- What is needed
One number alone answers this: the count of lines below in which the word "profile" is found.

- Extracted entries
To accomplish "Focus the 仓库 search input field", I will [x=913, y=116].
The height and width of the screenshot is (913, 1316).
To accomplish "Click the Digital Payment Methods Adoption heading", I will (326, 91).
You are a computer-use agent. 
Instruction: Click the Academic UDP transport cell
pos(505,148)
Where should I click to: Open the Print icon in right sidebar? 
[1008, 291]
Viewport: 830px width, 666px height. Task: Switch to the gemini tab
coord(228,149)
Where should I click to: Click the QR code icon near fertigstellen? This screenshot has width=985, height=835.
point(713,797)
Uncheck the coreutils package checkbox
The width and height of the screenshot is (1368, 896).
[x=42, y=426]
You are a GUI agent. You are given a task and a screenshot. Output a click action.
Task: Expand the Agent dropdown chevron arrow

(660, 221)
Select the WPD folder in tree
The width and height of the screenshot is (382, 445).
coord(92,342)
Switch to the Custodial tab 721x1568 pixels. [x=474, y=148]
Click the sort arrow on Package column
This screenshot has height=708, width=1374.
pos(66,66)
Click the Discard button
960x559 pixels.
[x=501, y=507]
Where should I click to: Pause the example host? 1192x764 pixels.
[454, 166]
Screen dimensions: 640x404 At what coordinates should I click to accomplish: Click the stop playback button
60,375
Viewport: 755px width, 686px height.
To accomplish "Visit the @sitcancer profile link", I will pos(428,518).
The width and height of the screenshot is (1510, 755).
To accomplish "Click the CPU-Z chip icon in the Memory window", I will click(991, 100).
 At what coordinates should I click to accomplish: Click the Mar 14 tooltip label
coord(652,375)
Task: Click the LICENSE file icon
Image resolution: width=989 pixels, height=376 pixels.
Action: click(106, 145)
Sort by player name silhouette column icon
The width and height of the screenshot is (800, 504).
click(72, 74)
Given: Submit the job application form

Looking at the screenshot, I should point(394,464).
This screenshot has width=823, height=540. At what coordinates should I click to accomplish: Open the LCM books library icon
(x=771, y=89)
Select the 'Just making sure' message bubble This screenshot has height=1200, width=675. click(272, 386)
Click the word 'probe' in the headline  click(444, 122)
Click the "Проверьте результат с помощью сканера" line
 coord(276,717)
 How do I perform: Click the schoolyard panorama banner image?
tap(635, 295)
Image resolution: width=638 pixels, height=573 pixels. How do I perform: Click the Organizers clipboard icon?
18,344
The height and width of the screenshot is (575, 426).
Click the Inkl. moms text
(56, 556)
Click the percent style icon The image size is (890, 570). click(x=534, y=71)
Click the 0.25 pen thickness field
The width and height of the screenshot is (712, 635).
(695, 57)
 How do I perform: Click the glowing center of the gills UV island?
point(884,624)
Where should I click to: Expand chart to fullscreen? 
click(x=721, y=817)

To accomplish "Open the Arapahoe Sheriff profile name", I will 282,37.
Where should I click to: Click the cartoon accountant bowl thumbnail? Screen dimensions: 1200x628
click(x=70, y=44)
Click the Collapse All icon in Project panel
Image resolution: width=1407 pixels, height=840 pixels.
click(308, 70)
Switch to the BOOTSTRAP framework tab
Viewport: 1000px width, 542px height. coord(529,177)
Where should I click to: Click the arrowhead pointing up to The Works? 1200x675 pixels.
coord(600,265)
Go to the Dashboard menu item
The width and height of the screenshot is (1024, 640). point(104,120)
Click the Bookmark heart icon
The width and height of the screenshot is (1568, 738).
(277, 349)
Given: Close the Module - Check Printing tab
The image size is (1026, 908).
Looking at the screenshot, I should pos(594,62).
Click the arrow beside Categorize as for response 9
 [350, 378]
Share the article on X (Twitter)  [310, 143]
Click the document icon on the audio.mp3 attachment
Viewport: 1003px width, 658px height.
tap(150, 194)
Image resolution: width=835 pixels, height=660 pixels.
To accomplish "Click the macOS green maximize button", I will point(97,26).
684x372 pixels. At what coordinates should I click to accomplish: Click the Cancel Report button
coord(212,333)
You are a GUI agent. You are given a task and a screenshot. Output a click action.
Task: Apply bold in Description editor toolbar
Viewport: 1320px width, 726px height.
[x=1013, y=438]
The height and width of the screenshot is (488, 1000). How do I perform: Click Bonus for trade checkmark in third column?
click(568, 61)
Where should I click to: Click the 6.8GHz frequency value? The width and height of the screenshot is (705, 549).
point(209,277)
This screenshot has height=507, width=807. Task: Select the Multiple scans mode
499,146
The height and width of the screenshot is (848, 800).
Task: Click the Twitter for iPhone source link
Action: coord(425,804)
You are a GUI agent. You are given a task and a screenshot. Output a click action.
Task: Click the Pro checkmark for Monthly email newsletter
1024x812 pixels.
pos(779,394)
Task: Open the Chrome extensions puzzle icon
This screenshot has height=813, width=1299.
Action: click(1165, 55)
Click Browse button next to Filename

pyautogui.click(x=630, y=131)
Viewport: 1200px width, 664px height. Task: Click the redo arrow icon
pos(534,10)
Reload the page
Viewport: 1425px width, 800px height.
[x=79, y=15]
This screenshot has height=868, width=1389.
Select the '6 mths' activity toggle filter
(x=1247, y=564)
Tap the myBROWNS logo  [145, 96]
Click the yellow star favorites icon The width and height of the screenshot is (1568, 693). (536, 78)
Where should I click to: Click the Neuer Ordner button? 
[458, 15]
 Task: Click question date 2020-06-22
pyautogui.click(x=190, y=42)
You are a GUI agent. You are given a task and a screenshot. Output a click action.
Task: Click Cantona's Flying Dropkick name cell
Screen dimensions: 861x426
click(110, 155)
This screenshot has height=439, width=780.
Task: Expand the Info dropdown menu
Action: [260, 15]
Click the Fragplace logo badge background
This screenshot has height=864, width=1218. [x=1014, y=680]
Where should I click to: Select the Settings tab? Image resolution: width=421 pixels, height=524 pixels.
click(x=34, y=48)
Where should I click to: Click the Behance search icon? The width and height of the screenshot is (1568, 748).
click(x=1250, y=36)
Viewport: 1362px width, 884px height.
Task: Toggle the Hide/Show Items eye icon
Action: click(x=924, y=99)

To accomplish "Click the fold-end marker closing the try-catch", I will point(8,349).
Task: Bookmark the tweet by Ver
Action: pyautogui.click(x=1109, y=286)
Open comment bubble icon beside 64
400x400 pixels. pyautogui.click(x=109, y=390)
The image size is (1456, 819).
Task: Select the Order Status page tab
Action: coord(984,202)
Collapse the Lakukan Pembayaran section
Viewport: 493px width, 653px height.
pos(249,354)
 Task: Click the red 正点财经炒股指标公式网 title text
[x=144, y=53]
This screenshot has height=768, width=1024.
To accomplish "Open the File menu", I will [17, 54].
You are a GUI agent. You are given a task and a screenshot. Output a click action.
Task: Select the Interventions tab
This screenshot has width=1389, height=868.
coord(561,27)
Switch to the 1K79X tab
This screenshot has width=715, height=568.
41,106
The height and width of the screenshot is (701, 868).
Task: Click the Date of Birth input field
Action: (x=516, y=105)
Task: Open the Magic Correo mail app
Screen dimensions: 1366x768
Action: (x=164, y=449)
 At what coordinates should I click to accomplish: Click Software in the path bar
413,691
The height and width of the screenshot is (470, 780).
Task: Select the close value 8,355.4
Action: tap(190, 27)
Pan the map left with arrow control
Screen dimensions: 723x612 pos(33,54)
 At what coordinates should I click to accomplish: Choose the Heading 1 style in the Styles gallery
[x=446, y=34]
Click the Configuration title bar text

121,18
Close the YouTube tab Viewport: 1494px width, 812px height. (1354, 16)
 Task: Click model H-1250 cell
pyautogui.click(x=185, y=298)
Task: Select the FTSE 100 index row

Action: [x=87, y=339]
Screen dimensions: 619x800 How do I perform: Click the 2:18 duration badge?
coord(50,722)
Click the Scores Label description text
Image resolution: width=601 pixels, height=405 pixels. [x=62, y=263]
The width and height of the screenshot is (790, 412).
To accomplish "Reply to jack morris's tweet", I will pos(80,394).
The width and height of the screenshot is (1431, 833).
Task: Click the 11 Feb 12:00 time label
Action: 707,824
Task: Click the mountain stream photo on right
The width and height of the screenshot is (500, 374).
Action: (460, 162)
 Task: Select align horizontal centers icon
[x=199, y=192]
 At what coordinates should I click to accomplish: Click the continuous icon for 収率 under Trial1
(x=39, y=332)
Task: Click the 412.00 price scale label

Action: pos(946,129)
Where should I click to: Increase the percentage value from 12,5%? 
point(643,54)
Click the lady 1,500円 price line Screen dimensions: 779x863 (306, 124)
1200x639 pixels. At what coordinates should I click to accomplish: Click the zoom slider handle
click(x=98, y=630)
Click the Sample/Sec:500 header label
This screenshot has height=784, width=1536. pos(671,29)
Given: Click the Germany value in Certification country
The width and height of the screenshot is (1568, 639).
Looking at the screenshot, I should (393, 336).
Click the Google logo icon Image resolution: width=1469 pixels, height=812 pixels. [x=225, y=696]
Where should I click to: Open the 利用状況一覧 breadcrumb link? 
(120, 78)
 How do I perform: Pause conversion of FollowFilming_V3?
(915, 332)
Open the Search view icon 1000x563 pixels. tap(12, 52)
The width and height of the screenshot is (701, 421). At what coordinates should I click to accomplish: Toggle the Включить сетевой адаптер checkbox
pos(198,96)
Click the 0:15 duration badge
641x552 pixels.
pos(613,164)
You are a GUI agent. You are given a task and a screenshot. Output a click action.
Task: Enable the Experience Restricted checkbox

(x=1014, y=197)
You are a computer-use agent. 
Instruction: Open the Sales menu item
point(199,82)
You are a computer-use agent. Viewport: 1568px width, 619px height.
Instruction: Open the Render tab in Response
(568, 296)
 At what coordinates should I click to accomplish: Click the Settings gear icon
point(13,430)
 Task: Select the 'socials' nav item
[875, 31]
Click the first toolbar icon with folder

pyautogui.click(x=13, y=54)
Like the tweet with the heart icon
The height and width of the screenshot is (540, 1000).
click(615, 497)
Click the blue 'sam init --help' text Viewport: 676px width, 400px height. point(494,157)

- Reply to the exercise
2